15 thoughts on “Stanley, Tasmania…Thursday Doors.

  1. Norm 2.0

    By all means Rowena meander on all you want; sometimes the doors are just a lead-in that allows us to learn more about the poster and their own unique part of the world 🙂

  2. Junieper/Jesh stG

    Can imagine that the Nut kinds grows on you:) Thanks for all the info before getting to the red door.

  3. Rowena Post author

    I first came across The Nut, when I was going through some of my husband’s old photos. There was one of his grandfather there as a young man and his dog, which must’ve been around 1910. It’s one of those landmarks you can pick straight away. It really seems to have a presence or personality which seems quite benign on a sunny day, but the wind rips across Bass Strait and I could imagine it being quite treacherous around there.
    Like so many of us door lovers, I can’t go past a red door.
    Hope you’re having a great week.
    Best wishes,
    BTW I never received your email. Perhaps, you could message me your email and I’ll try contacting you first instead.

  4. Rowena Post author

    Thanks, Ally. The white lace sounds very cute. Not something you see much around here….or the red doors for that matter. Such a pity but we do live right near the beach and perhaps go for a more nautical theme. Our place is largely just about survival, although I do have quite a collection of antique and vintage tea cups.
    Best wishes,

  5. Rowena Post author

    Thanks, Norm.
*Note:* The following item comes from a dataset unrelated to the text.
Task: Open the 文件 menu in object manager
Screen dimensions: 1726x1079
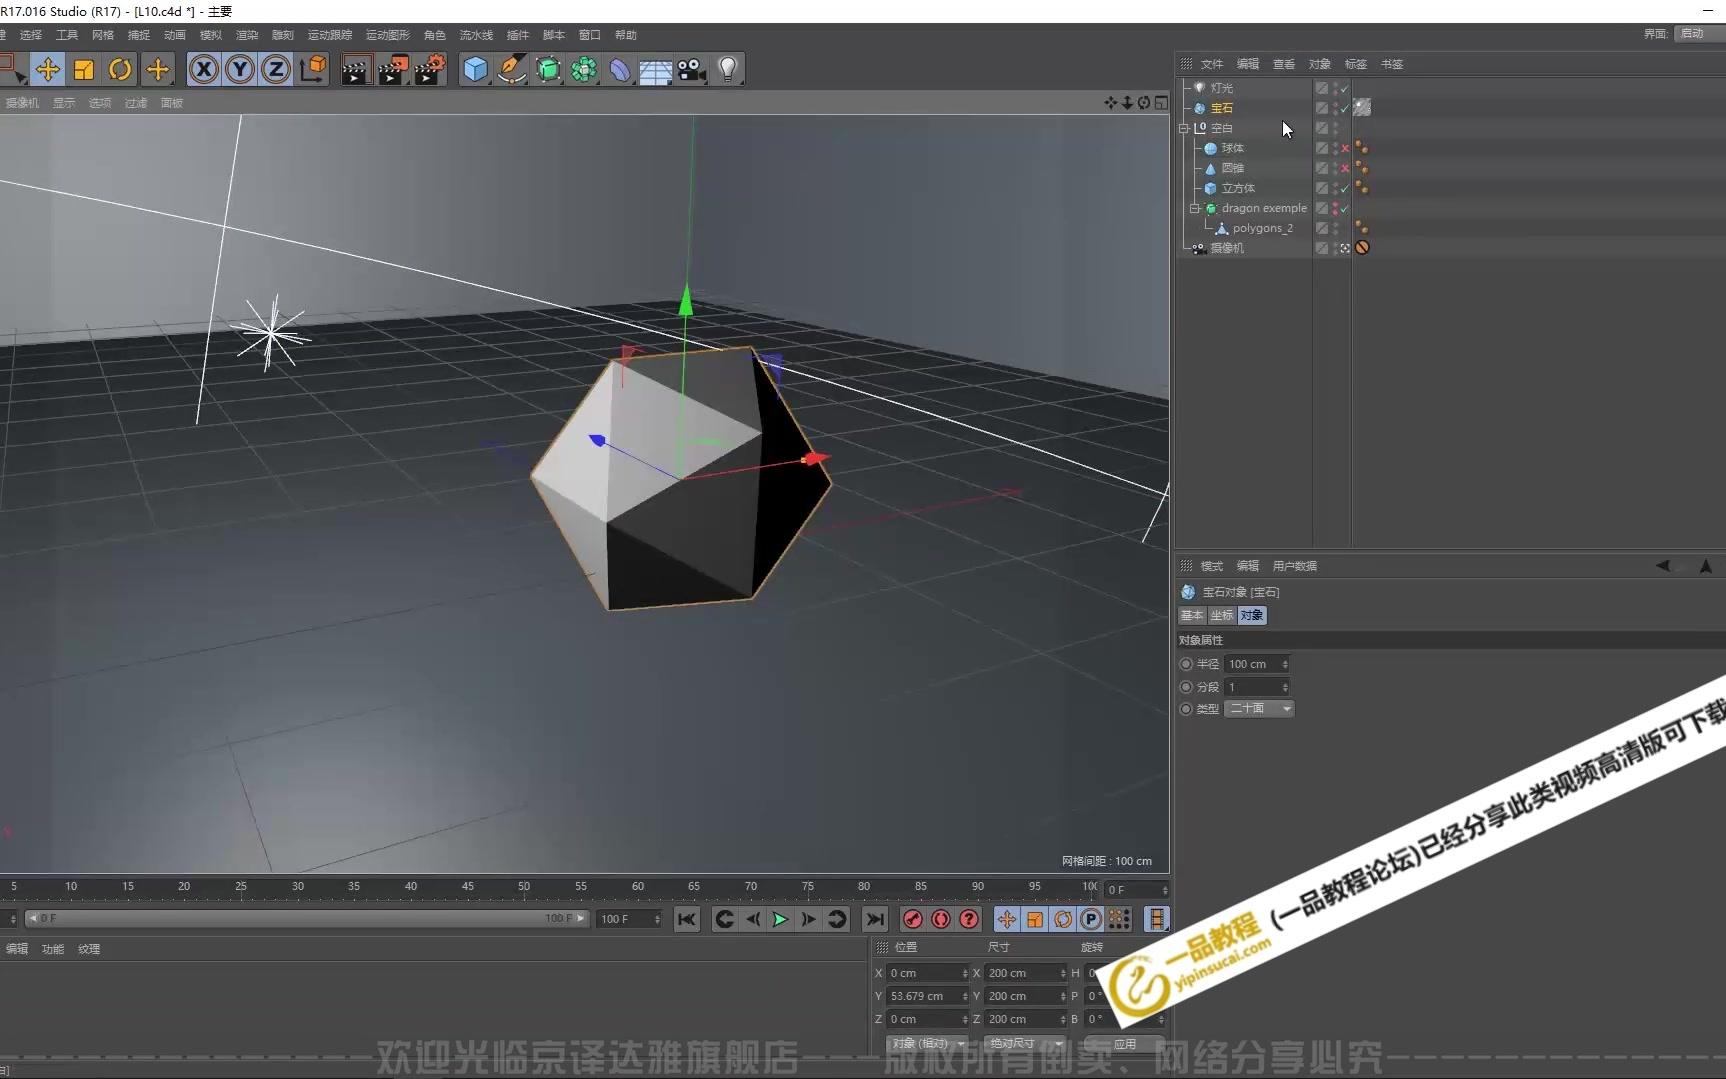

Doors are a great launching pad. Can’t help being intrigued by a closed door and what lies on the other side.

  6. Rowena Post author

    That character’s definitely the thing of nightmares. Yikes! I’m starting to hear a variation of the Jaws theme and so poor sod in a dingy about to get dunked.

  7. Junieper/Jesh stG

    Hello, Rowena, sorry, -that’s crazy – give you my email connected to my blog – junie15bblooms (at) yahoo (dot) com. Don’t expect anything back soon (my email I wrote because you wrote in your post back then that you used to do art, but not anymore, because you were frustrated – paraphrased),
    because coming week I’ll be all week packing – my hubs has a big job in South California, which is a 7 hour drive away, and I decided a few days ago to go with him, because of the nice weather they have there:) We won’t be back before November 2.
    Glad I checked your blog today, because your comment to me did not arrive (what’s new – my blog has issues too, sigh)
    Love the way you wrote and investigated about your family’s history …and the Nut of course:):) Cheers!